Napoli Rinascimento meridionale. La biblioteca di Andrea Matteo III Acquaviva, la mostra che dal 22 aprile ha riportato al centro della vita culturale napoletana il Complesso monumentale e Biblioteca dei Girolamini, nel cuore del centro storico partenopeo. L’esposizione, curata da Antonella Cucciniello e Teresa D’Urso, chiuderà i battenti domenica 19 luglio.
Napoli rinascimento meridionale, la mostra
L’evento segna un momento storico: dopo dieci anni di chiusura per un lungo restauro, le sale della Biblioteca dei Girolamini tornano finalmente accessibili al pubblico, a due anni dalla riapertura della sola Chiesa-Museo. Protagonista assoluto del percorso è Andrea Matteo III Acquaviva, principe-letterato considerato uno dei più importanti mecenati e collezionisti del Rinascimento nel Mezzogiorno d’Italia, la cui straordinaria raccolta libraria è custodita nei Girolamini sin dalla prima metà del Settecento.

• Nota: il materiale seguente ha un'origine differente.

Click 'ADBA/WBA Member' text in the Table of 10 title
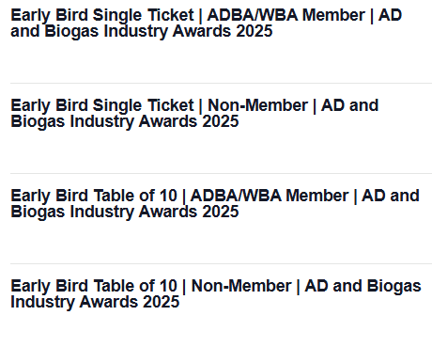Screen dimensions: 432x347 pos(270,196)
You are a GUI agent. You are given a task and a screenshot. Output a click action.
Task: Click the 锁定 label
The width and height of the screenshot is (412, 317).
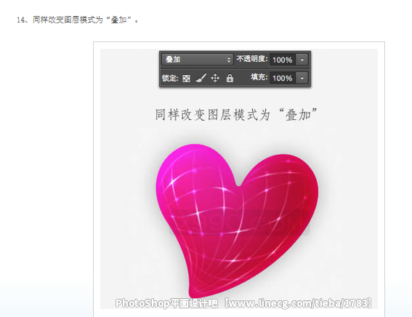pyautogui.click(x=170, y=78)
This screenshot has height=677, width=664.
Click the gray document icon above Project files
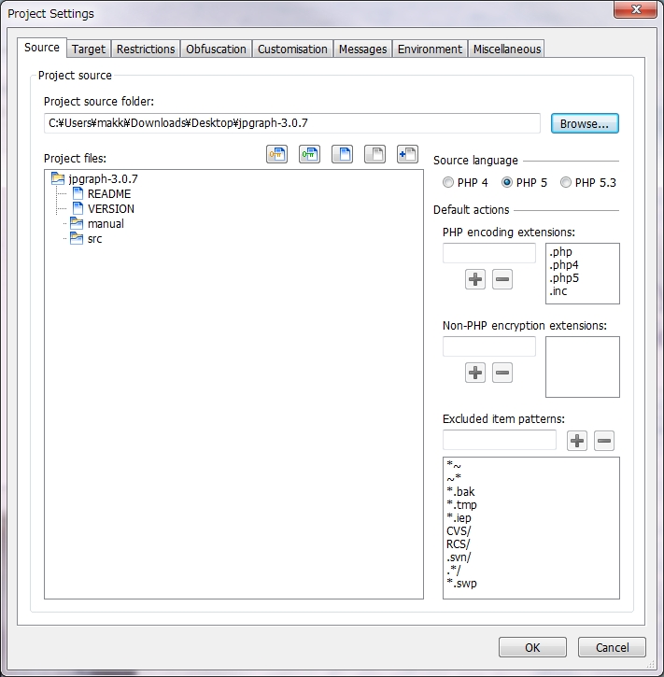374,155
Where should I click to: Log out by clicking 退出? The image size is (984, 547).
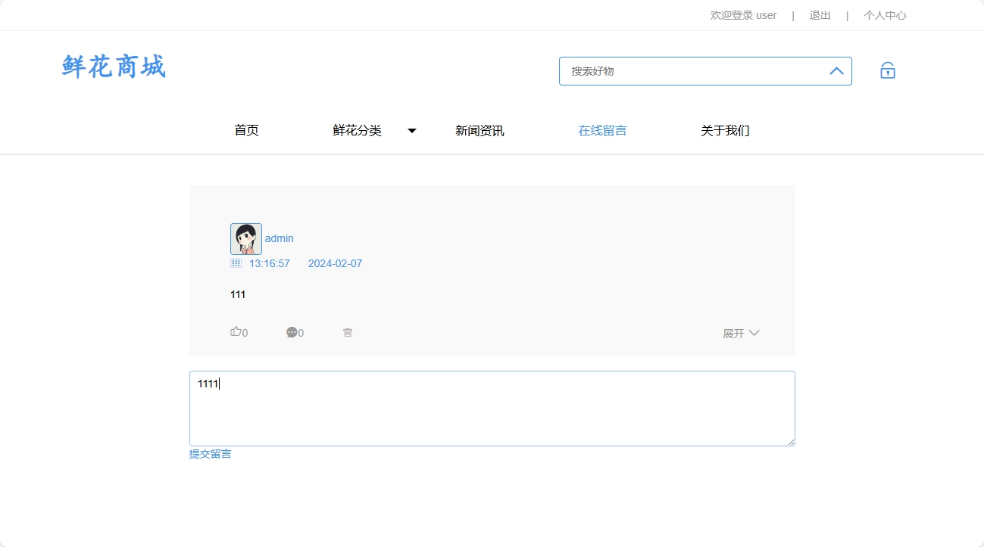819,14
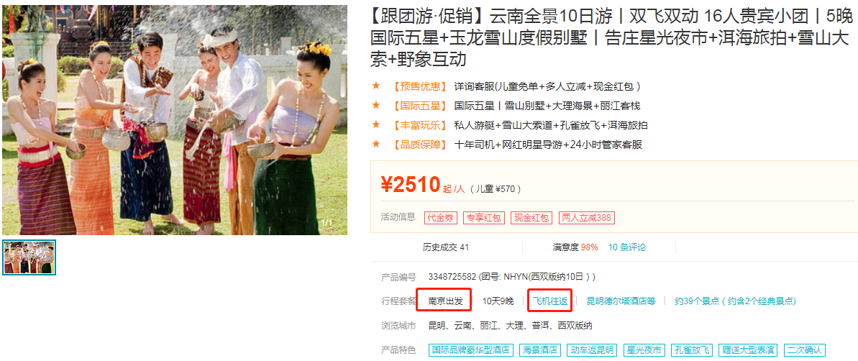Open the 现金红包 promotion tag
The height and width of the screenshot is (361, 858).
[x=531, y=218]
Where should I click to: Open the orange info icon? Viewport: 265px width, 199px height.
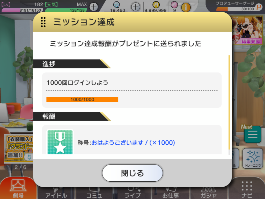click(x=186, y=7)
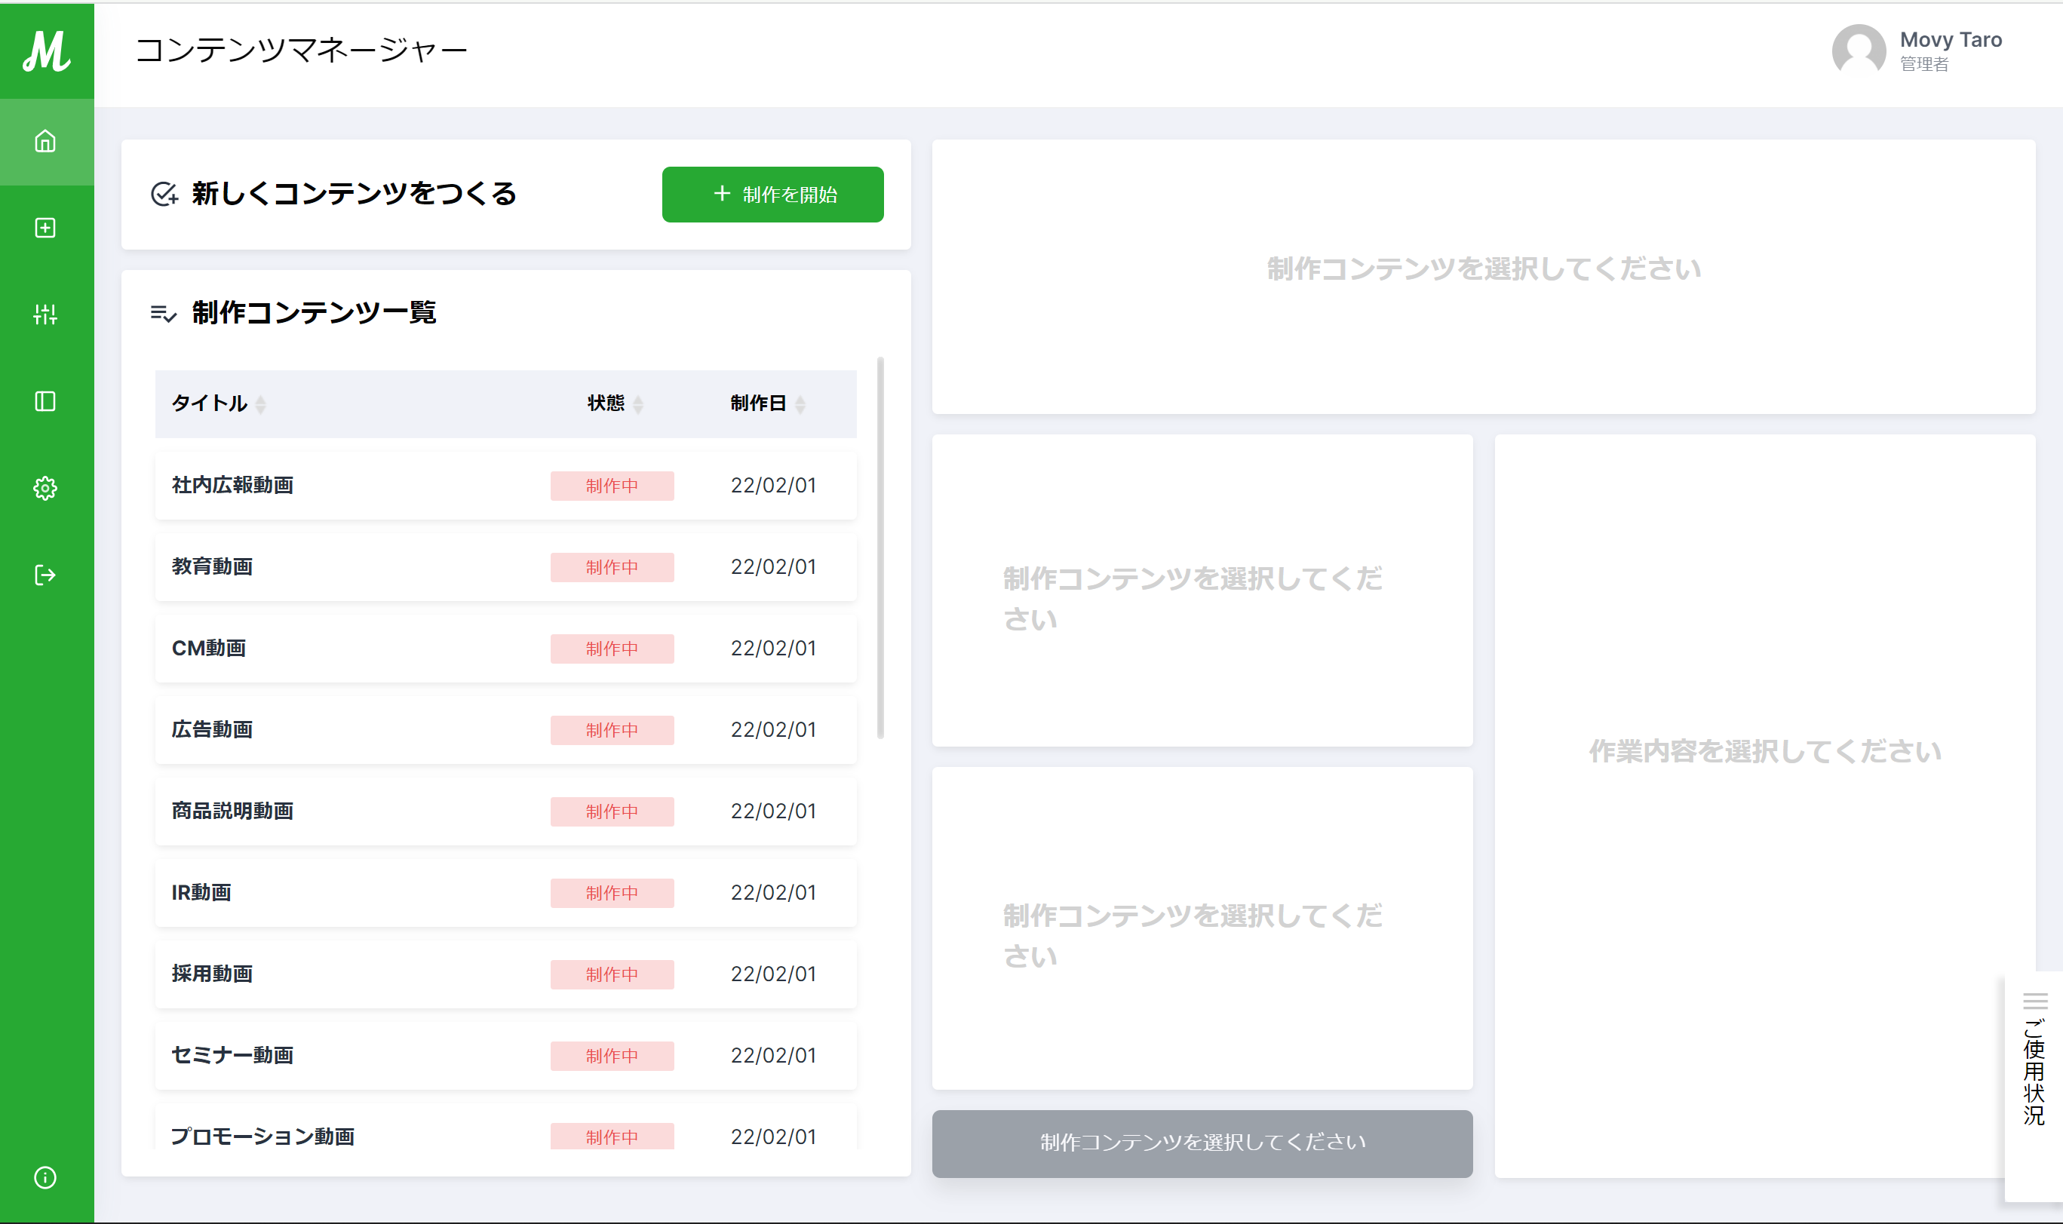Click the green M logo
The width and height of the screenshot is (2063, 1224).
pyautogui.click(x=46, y=51)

Pezzi d’autore compongono la mostra
Attraverso codici miniati, manoscritti antichissimi e numerosi prestiti, la mostra ricostruisce una selezione della biblioteca dell’Acquaviva, inserita in un allestimento multimediale curato da Kaos Produzioni. Il percorso, che parte dallo storico ingresso di via Duomo 114, conduce i visitatori nelle affascinanti sale storiche, tra cui la celebre Sala Vico, dedicata al filosofo napoletano Giambattista Vico, decorata da splendidi affreschi, e la Sala Camino.
Rinascita anche per un luogo storico
Come ha sottolineato il Direttore generale Musei Massimo Osanna, l’iniziativa rappresenta un passaggio fondamentale nel percorso di restituzione alla città di un luogo che è insieme monumento e spazio vivo di produzione del sapere, capace di riportare al centro dell’attenzione una stagione di straordinaria vitalità culturale come quella del Rinascimento meridionale.
Ultime settimane per visitarla
La mostra è visitabile dal martedì al venerdì dalle 10 alle 18.30, e nel weekend dalle 8.30 alle 13.30, con ingresso contingentato a 40 persone ogni 45 minuti al costo di 15 euro. Un’occasione imperdibile, prima della chiusura, per riscoprire uno dei luoghi più identitari e meno conosciuti di Napoli.